As only the 3rd hospital in Los Angeles County to earn this designation, it has specialists around the clock who can treat the full range of cases.
“The center treats 900 stroke patients each year,” says Angie West, RN, MSN, CCRN, director, Comprehensive Stroke Center, Long Beach Medical Center.
The most common type of stroke is caused by a clot that blocks an artery from supplying blood to the brain. It can occur in the larger arteries of the brain, or in smaller, deeper vessels.
A hemorrhagic stroke occurs when a weakened blood vessel breaks and bleeds. While en route to the hospital, paramedics can assess a victim’s stroke type and seriousness by observing symptoms such as facial droop, arm movement and grip strength.
“If the symptoms are serious enough to suggest a blood clot in a large brain artery, the ambulance will head to the nearest certified comprehensive stroke center,” West said. “We don’t have time to waste. Everything is time-sensitive, especially during the first 24 hours. From the first signs of a stroke, the brain can lose two million neurons each minute.”
Death of neurons, or nerve cells, can mean loss of speech, vision, memory and the ability to move arms and legs. Getting the right treatment in time will mean these losses may be decreased or even reversed. If too many hours pass, the damage is permanent.
When a stroke patient arrives, a specially trained team will be waiting for them in the ED. They may be able to administer an anticlotting medication, give medications to control blood pressure, provide interventions to remove the clot or to decrease bleeding; depending on the type of stroke.
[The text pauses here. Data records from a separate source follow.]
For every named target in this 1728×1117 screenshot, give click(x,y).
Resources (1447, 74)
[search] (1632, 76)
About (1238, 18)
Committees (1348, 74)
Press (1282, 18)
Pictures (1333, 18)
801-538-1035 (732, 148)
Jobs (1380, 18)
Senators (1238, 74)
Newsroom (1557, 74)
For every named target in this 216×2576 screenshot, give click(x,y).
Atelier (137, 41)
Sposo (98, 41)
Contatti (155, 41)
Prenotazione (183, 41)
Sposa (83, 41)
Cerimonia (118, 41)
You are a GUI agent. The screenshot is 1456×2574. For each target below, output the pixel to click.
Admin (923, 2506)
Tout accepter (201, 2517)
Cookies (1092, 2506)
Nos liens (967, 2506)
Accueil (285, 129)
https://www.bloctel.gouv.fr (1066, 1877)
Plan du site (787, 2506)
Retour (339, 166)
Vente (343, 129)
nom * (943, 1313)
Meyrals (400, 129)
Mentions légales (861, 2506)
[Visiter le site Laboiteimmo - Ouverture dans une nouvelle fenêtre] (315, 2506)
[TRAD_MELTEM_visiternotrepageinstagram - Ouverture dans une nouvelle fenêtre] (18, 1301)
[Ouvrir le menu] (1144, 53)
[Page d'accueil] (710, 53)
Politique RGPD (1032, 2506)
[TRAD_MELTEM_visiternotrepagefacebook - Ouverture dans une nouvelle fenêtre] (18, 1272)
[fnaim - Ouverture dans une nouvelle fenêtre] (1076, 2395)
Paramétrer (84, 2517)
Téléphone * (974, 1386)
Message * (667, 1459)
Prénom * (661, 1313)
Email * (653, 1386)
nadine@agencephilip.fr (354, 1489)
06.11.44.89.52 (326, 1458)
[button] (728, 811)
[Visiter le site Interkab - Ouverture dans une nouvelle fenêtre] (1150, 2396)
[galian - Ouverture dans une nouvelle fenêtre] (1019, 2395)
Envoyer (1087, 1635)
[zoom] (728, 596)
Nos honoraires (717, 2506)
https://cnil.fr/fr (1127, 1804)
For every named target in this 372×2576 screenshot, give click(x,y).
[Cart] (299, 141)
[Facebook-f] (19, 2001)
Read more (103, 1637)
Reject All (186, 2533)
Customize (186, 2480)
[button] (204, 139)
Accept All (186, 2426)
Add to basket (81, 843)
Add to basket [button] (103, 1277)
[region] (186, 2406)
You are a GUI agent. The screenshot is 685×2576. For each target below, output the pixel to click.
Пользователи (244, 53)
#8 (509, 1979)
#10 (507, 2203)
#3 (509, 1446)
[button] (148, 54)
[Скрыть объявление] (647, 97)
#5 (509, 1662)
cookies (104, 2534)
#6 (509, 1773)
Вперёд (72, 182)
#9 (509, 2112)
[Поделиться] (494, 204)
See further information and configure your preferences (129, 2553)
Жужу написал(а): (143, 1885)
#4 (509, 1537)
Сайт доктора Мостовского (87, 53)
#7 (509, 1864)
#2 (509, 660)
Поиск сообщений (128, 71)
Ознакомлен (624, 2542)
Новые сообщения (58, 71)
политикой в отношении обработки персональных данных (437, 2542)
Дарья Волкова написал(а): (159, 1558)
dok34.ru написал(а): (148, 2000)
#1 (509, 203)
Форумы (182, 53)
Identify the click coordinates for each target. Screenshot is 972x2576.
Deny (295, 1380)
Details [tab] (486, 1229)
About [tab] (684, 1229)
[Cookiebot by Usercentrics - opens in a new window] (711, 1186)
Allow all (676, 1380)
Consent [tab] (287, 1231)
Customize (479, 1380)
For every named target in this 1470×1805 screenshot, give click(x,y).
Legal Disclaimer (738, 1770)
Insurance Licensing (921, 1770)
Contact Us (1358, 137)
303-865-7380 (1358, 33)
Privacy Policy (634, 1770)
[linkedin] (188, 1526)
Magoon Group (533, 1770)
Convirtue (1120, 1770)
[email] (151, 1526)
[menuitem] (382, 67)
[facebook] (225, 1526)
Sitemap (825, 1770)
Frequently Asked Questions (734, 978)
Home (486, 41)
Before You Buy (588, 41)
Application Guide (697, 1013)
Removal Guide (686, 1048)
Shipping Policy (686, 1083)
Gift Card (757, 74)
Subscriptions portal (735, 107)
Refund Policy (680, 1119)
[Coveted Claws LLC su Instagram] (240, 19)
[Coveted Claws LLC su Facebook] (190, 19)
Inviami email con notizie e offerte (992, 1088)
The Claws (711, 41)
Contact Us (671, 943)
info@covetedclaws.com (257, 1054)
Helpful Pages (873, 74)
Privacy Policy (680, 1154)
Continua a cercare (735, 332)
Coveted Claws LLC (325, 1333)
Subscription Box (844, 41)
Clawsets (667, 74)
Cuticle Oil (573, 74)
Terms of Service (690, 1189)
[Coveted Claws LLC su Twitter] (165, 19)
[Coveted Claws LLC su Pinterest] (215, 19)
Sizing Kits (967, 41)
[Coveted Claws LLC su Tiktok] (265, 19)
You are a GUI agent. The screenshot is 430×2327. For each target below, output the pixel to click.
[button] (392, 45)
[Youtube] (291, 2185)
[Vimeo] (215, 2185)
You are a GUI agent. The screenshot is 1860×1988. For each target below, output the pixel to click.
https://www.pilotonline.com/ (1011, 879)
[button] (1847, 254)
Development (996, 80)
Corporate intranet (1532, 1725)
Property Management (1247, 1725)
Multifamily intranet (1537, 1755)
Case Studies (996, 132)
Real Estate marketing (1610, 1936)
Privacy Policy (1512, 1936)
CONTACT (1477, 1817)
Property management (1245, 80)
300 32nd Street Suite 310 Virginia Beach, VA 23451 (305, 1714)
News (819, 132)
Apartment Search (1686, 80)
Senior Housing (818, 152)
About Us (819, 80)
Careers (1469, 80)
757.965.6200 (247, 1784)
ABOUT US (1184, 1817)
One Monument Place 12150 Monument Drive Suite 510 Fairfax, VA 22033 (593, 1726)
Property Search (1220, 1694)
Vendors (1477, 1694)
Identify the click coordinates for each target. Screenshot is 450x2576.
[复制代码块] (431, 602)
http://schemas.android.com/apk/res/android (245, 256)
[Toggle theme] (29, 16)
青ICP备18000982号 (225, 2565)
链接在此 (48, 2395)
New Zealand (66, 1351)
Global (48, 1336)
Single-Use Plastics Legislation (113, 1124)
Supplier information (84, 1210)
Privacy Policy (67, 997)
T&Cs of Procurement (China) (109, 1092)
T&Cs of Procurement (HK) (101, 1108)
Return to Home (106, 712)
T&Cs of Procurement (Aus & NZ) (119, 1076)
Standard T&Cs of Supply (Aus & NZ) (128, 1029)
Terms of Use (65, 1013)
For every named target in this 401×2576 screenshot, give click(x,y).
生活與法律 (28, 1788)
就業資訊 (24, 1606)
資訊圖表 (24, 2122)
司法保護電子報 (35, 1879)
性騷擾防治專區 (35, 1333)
Specialists, which include the Division of Interventional Neuroradiology (DINR) in partnership with UCLA, stroke neurologists, neurosurgeons and neuroradiologists, all work together to provide the best possible care. When arriving in the ED, a CT scan is done immediately upon arrival to identify the type of stroke.
For an acute ischemic stroke, a CT angiogram and a CT perfusion scan is done to show where the clot is located. The neurologists and DINR team then quickly discuss the best treatment options.
“Many clots can be removed by thrombectomy, in which the doctors use the groin-inserted catheter to reach in and pull the clot out,” says West.
“For a cerebral aneurysm, our team of neurosurgeons and the DINR team consult to decide the best way to secure the aneurysm; by performing an open craniotomy to clip the aneurysm or through an angiogram to coil the aneurysm.”
“All of this needs to be done very quickly,” she said. “And we have amazing physicians. Patients are then moved to a neuro intensive care unit (ICU) for care. The neuro ICU is staffed with specially trained RNs, therapists, registered dietitians, respiratory care practitioners, and case managers to get stabilized. Once stable, we try to get our patients to our acute rehabilitation center for improved recovery.”
“The best thing is to avoid having a stroke,” West said. “But if it happens, don’t delay. Call 911.”